# 2.0T vs 3.6VR



## Atlasfan (Apr 13, 2017)

Would love your recommendation with regards to the engine, as unfortunately it looks like 2.0T production will only start by week 27 and as I want SE with Tech, it would be a special order.
My case: sunny California, rare trip to mountains (Tahoe) and using chains when/if needed. No need to Tow any toy. I drive 12000 miles / year and may be 2/3 of those are city driving. Hence I do not like too much the 18MPG of the VR6 in city.
So, I really consider getting the FWD 2.0T as:
- The audi Q7 AWD 2.0T is giving 20/25 MPG and is heavier than the Atlas V6
- The audi Q5 2018 AWD 2.0T is giving 23/27 and his weight is 4045lbs
As I anticipate the Atlas FWD 2.0T weight to be ~ 4200lbs, then my hop would be the Atlas 2.0T FWD will return a MPG of 21~22 city and 26 HW, what would be much better than the poor 18/25 of the VR6 FWD.
Any difference between the 2.0T in Q5/Q7/Atlas ? torque is identical - horse power is slightly less, but I would be that is an electrical limitation to keep the 252 HP number for Audi.

- [Problem]:
Echo the part of the forum post on the 2.0T and 3.6VR engines starting at "My case: sunny" and ending at "the VR6 FWD.".

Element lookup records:
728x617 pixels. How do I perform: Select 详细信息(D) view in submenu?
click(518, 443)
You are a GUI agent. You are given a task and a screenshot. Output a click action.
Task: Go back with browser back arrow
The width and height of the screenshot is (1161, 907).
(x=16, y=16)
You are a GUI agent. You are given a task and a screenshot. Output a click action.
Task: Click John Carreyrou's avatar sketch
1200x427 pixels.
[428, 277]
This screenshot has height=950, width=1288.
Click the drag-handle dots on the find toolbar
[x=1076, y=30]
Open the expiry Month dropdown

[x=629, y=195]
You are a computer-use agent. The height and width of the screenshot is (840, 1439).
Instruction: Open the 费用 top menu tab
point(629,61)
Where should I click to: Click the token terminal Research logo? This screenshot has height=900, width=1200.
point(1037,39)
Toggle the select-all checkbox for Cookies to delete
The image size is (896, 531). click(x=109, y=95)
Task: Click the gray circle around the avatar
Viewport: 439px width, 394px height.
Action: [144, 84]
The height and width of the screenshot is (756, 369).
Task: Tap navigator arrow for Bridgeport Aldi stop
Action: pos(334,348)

- [Task solution]:
My case: sunny California, rare trip to mountains (Tahoe) and using chains when/if needed. No need to Tow any toy. I drive 12000 miles / year and may be 2/3 of those are city driving. Hence I do not like too much the 18MPG of the VR6 in city.
So, I really consider getting the FWD 2.0T as:
- The audi Q7 AWD 2.0T is giving 20/25 MPG and is heavier than the Atlas V6
- The audi Q5 2018 AWD 2.0T is giving 23/27 and his weight is 4045lbs
As I anticipate the Atlas FWD 2.0T weight to be ~ 4200lbs, then my hop would be the Atlas 2.0T FWD will return a MPG of 21~22 city and 26 HW, what would be much better than the poor 18/25 of the VR6 FWD.